> **Task requirements**:
From the parenting text below, list every practical thing it says parents should have in place.

> **Text under study**:
-- Opening Marker --

As far as finding time and energy to care for your kids, the truth is you WON’T have enough. You’ll never have enough of either. Once you have kids, you’ll spend at least their early years constantly carving and slicing time for this thing and that and trying to find more energy to do all that is needed of you. There will be other things you’d rather do, and other things you HAVE to do. You’ll get help. You’ll enlist family members or a babysitter or find a daycare you love. You will guzzle coffee or take naps. You will definitely go to bed earlier. You will be tired a lot. Whether you work outside the home or stay with your kid full-time, you will be exhausted. But it’s an exhaustion that you will slowly get used to — so much so that, if you ever DO have a chance to sleep in (like if a grandparent babysits for the weekend and you and your partner get away, you probably won’t be able to sleep past 8 at the latest. And even that will feel like such a luxury.
Having a child will change your sleep schedule and everything else in your life. There’s no way to fully prepare for it and there’s no test to figure out whether you’re ready. The practical things should definitely be in place to make things as smooth as possible. There should be money to pay for a baby. You should have a budget. There should be savings and a steady stream of income. Both parents should be in agreement about whether one of them will stay home. They should have health insurance and get life insurance, and have a place to put a baby. All the rest you figure out as you go.

-- Closing Marker --

> **Collected material**:
-- Opening Marker --

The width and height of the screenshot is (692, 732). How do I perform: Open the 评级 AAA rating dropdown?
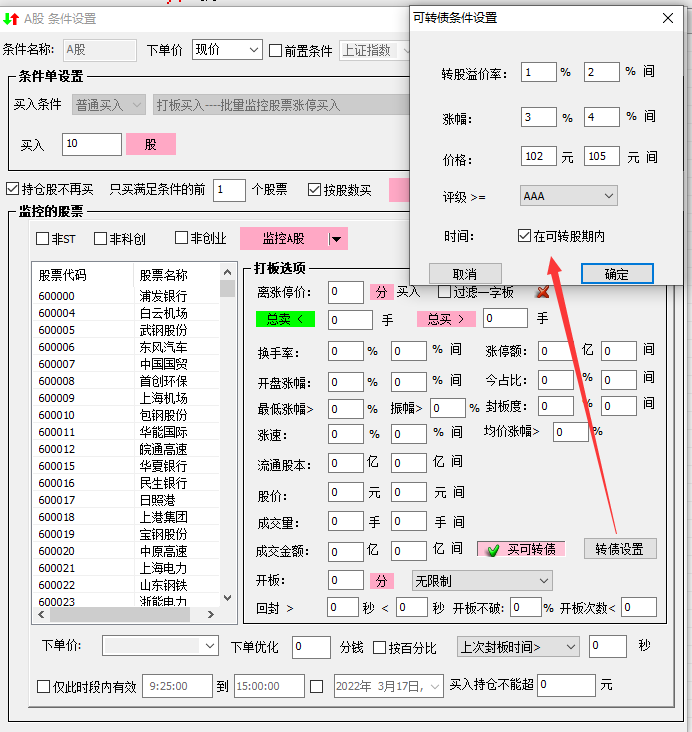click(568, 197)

-- Closing Marker --

> **Answer for the task**:
- Money to pay for a baby
- A budget
- Savings
- A steady stream of income
- Agreement between both parents about whether one of them will stay home
- Health insurance
- Life insurance
- A place to put a baby